[Sección de texto]

Dejo esta indicación pastoral a la iniciativa de cada comunidad
eclesial. Con ella no quiero obstaculizar, sino más bien integrar y consolidar
los planes pastorales de las Iglesias particulares. Confío que sea acogida con
prontitud y generosidad. El Rosario, comprendido en su pleno significado,
conduce al corazón mismo de la vida cristiana y ofrece una oportunidad
ordinaria y fecunda espiritual y pedagógica, para la contemplación personal, la
formación del Pueblo de Dios y la nueva evangelización. Me es grato reiterarlo
recordando con gozo también otro aniversario: los 40 años del comienzo del
Concilio Ecuménico Vaticano II (11 de octubre de 1962), el «gran don de gracia»
dispensada por el espíritu de Dios a la Iglesia de nuestro tiempo.[7]
Objeciones al Rosario
4. La oportunidad de esta iniciativa se basa en diversas
consideraciones. La primera se refiere a la urgencia de afrontar una cierta
crisis de esta oración que, en el actual contexto histórico y teológico, corre
el riesgo de ser infravalorada injustamente y, por tanto, poco propuesta a las
nuevas generaciones. Hay quien piensa que la centralidad de la Liturgia,
acertadamente subrayada por el Concilio Ecuménico Vaticano II, tenga
necesariamente como consecuencia una disminución de la importancia del Rosario.
En realidad, como puntualizó Pablo VI, esta oración no sólo no se opone a la
Liturgia, sino que le da soporte, ya que la introduce y la
recuerda, ayudando a vivirla con plena participación interior, recogiendo así
sus frutos en la vida cotidiana.
Quizás hay también quien teme que pueda
resultar poco ecuménica por su carácter marcadamente mariano. En realidad, se
coloca en el más límpido horizonte del culto a la Madre de Dios, tal como el
Concilio ha establecido: un culto orientado al centro cristológico de la fe
cristiana, de modo que «mientras es honrada la Madre, el Hijo sea debidamente
conocido, amado, glorificado».[8] Comprendido
adecuadamente, el Rosario es una ayuda, no un obstáculo para el ecumenismo.
Vía de contemplación
5. Pero el motivo más importante para volver a proponer con
determinación la práctica del Rosario es por ser un medio sumamente válido para
favorecer en los fieles la exigencia de contemplación del misterio
cristiano, que he propuesto en la Carta Apostólica Novo millennio
ineunte como verdadera y propia 'pedagogía de la santidad': «es
necesario un cristianismo que se distinga ante todo en el arte de la oración».[9] Mientras en la cultura contemporánea, incluso
entre tantas contradicciones, aflora una nueva exigencia de espiritualidad,
impulsada también por influjo de otras religiones, es más urgente que nunca que
nuestras comunidades cristianas se conviertan en «auténticas escuelas de
oración».[10]
El Rosario forma parte de la mejor y más reconocida tradición de la
contemplación cristiana. Iniciado en Occidente, es una oración típicamente
meditativa y se corresponde de algún modo con la «oración del corazón», u
«oración de Jesús», surgida sobre el humus del Oriente cristiano.

[Tarea escrita A]
Reproduce el pasaje del texto sobre el Rosario que empieza en "En realidad, como" y termina en "para el ecumenismo.", cambiando "ecumenismo" por "diálogo entre las Iglesias".
[Tarea escrita B]
Según el texto sobre el Rosario, ¿en qué fecha comenzó el Concilio Ecuménico Vaticano II?

[Extracto de datos]
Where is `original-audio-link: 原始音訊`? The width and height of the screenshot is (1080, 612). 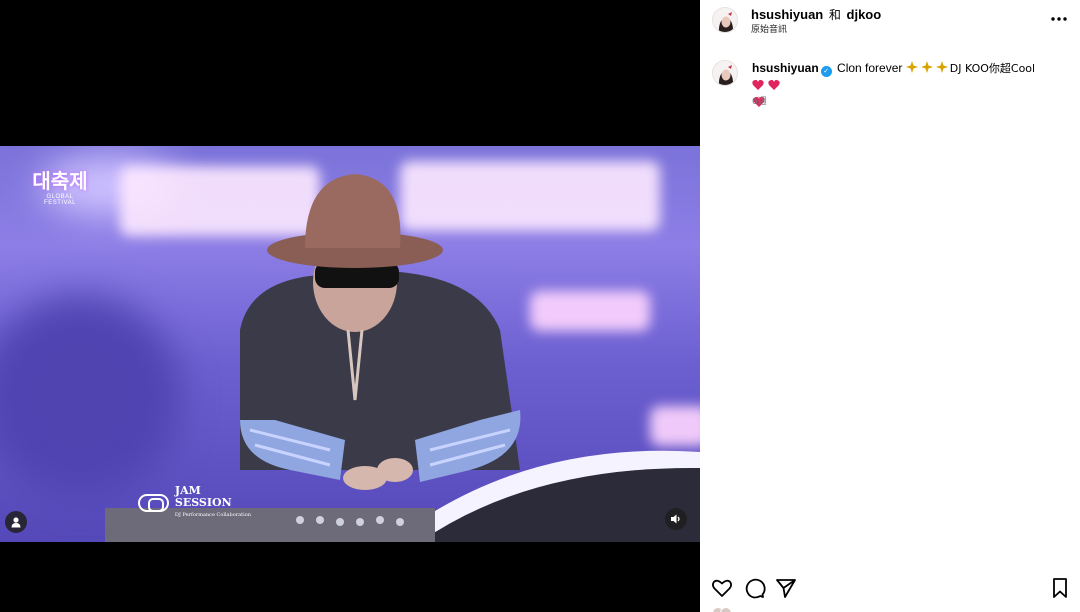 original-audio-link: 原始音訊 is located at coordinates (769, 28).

[Respuesta final A]
En realidad, como puntualizó Pablo VI, esta oración no sólo no se opone a la
Liturgia, sino que le da soporte, ya que la introduce y la
recuerda, ayudando a vivirla con plena participación interior, recogiendo así
sus frutos en la vida cotidiana.
Quizás hay también quien teme que pueda
resultar poco ecuménica por su carácter marcadamente mariano. En realidad, se
coloca en el más límpido horizonte del culto a la Madre de Dios, tal como el
Concilio ha establecido: un culto orientado al centro cristológico de la fe
cristiana, de modo que «mientras es honrada la Madre, el Hijo sea debidamente
conocido, amado, glorificado».[8] Comprendido
adecuadamente, el Rosario es una ayuda, no un obstáculo para el diálogo entre las Iglesias.

[Respuesta final B]
El 11 de octubre de 1962.